# [QUESTIONS]
• A. From the yoga essay, please return the passage starting with the words "I’m a smart" and ending after the words "of another entry.".
• B. According to the yoga essay, at which studio and in which city did the writer's yoga teacher training take place?
*** Opening EXTRACT PROVIDED ***
The attachment to the object of desire is where the downward spiral begins — we focus then on what we are missing. Instead, dive deep into this feeling of wanting, and let it enliven you, empassion you, and empower you.

 

“Just as a desire leaps up,
And you perceive the flash, the sparkle,
Quit from its play,
And maintain awareness
In that clear and shining place
From which all desire springs.”

– 73. The Radiance Sutras
A new translation of the Vijnana Bhairava Tantra by Lorin Roche.

The Challenge of a yogi

Nearly a year ago, almost to the day, I started my yoga teacher training. “Soul School” at Wild Lotus Yoga, in New Orleans.

Yes, it’s really called Soul School.  I’m not making that up.  Yes, you’re allowed to make fun of me.

I make fun of me, and laugh a lot about being “woo-woo,” and am self-conscious and self-aware, and simultaneously feel the pressure of being an evolved spiritual being.  Twice a week (or more, if I’m lucky) a handful of trusting folks sit in a room with me while I tell them to contort their bodies into odd shapes, and try to inspire them to live their lives in ways that make them the most fulfilled.

No pressure.

The past year has been the best and hardest and most inspiring year of my life.  But let me begin at the beginning:

I’m a smart cookie.  As a kid, I realized that if I couldn’t be pretty I could be smart.  As I got older, I hid behind “smart” — using it as protection from relationships, vulnerability, and other parts of life.  The trick about “smart” is that spirituality and smart don’t really go well together.  It’s tough to think about god, you can’t reason your way into faith.  God isn’t logical.  Faith doesn’t make sense.

I was a militant atheist in high school.  My lack of faith was a point of pride.  Nothing annoyed me more than the smug self-confidence of Believers.

In college, I found my depression.  Two years of sitting on the couch watching reruns of Law & Order when I wasn’t in class or at work finally sent me to therapy.  I had always been happy, cheerful, loved life.  Depression is an illness that strips away your joy — but that’s another topic of another entry.

I lucked out and found an amazing therapist who trained at the Jung Institute.  Over five years, I had the joy of being guided through reconnecting with all the aspects of myself — discovering that I didn’t have to be just “smart.”
*** Closing EXTRACT PROVIDED ***
*** Opening DATA EXCERPTS ***
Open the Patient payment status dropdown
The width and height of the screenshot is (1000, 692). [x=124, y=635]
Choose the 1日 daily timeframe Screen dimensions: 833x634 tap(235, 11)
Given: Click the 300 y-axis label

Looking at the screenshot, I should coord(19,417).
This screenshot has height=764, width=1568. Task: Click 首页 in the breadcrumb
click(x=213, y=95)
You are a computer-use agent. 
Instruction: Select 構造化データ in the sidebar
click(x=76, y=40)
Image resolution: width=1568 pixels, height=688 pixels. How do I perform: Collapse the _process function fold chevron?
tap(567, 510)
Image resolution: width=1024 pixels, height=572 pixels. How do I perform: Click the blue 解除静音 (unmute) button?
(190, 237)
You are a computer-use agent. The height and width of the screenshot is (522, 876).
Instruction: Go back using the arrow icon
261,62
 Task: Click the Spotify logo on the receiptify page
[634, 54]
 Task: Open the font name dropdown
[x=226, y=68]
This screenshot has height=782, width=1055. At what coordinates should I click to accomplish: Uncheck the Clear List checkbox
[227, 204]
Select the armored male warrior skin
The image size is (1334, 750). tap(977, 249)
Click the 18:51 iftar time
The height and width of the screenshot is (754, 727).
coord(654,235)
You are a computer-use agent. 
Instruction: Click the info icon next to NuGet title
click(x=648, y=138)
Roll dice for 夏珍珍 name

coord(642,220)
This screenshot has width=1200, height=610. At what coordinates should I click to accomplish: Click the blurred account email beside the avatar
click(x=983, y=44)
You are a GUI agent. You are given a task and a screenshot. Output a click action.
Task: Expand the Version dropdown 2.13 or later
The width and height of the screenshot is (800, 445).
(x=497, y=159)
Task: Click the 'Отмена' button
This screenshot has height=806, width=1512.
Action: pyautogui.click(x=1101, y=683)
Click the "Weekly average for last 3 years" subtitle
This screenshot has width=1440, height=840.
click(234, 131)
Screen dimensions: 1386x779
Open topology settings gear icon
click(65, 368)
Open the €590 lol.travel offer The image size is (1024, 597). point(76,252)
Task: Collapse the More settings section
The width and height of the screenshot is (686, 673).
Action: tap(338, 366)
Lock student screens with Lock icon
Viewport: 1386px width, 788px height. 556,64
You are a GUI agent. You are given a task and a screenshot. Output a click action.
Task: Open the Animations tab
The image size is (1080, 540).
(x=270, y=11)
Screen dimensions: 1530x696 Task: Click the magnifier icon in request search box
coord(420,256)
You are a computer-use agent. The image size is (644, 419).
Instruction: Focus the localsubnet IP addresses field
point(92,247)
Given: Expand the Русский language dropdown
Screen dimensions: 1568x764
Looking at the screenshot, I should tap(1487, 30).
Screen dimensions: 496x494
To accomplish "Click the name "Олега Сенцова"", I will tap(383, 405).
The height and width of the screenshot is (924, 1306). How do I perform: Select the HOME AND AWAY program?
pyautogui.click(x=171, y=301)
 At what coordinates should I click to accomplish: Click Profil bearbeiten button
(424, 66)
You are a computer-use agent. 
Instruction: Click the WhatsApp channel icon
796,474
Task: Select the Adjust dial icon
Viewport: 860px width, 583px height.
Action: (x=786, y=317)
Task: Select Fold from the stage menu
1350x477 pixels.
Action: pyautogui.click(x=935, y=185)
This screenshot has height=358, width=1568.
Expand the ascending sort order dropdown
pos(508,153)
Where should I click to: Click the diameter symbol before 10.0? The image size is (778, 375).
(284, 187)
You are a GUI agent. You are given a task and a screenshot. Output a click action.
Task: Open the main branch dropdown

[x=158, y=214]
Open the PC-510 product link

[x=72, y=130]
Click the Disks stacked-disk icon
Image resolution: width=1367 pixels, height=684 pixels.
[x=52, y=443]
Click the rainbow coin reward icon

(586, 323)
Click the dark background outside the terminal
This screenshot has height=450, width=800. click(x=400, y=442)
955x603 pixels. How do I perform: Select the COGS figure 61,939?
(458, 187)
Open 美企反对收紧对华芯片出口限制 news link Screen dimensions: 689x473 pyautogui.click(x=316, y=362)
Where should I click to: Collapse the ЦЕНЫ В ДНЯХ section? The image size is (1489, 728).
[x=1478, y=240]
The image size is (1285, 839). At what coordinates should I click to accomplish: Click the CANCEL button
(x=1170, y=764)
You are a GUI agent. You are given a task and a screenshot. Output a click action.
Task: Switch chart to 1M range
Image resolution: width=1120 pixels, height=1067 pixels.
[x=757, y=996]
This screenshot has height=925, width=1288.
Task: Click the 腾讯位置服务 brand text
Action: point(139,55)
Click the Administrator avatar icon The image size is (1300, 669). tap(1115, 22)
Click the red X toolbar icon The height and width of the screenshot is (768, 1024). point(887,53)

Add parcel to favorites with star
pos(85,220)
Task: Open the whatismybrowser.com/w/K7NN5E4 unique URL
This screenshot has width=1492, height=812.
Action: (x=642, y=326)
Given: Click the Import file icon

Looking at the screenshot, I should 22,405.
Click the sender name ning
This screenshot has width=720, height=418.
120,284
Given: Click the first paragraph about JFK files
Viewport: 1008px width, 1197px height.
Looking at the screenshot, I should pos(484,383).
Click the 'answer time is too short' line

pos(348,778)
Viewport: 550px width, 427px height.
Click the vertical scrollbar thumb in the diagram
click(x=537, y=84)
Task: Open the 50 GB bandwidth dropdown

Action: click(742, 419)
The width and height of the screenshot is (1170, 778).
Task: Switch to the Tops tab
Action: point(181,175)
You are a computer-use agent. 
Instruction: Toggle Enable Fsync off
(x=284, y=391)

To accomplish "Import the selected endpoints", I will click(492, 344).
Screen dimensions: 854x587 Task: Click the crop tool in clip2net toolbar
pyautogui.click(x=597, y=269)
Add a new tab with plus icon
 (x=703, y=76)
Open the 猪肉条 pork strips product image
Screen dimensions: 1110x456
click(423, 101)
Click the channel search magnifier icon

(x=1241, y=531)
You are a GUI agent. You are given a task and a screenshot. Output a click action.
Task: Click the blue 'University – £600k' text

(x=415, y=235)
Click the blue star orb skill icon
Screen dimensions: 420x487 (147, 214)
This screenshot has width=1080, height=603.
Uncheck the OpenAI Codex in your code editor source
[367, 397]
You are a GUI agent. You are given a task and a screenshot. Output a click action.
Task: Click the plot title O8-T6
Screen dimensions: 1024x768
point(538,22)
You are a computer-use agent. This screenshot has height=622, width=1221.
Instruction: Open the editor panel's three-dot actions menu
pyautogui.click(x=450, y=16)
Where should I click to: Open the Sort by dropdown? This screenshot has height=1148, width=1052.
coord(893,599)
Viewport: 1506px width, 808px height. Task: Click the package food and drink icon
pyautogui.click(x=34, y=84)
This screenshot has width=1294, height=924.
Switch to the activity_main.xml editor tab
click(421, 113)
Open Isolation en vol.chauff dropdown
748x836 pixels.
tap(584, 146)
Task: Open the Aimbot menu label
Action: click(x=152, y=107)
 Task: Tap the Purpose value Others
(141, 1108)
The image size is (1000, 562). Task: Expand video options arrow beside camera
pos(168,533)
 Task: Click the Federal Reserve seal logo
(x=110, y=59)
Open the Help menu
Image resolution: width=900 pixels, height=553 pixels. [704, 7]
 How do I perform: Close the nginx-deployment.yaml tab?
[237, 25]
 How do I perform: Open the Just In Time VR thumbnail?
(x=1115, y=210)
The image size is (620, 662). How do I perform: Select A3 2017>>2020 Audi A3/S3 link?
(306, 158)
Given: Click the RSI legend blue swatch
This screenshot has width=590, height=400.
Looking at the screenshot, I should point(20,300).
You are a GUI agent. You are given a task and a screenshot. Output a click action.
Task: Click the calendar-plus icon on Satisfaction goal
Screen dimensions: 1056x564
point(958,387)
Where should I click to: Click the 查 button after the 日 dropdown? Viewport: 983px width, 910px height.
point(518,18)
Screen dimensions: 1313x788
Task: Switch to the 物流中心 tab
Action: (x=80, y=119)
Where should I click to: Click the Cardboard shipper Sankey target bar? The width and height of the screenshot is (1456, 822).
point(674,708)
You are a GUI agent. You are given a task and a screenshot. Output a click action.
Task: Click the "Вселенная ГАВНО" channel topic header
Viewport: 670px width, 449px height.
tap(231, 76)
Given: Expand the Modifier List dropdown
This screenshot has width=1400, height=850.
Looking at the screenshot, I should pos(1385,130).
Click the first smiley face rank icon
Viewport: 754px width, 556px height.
*** Closing DATA EXCERPTS ***
# [SOLUTIONS BY TASK]
• A.
I’m a smart cookie.  As a kid, I realized that if I couldn’t be pretty I could be smart.  As I got older, I hid behind “smart” — using it as protection from relationships, vulnerability, and other parts of life.  The trick about “smart” is that spirituality and smart don’t really go well together.  It’s tough to think about god, you can’t reason your way into faith.  God isn’t logical.  Faith doesn’t make sense.

I was a militant atheist in high school.  My lack of faith was a point of pride.  Nothing annoyed me more than the smug self-confidence of Believers.

In college, I found my depression.  Two years of sitting on the couch watching reruns of Law & Order when I wasn’t in class or at work finally sent me to therapy.  I had always been happy, cheerful, loved life.  Depression is an illness that strips away your joy — but that’s another topic of another entry.

• B. Wild Lotus Yoga, in New Orleans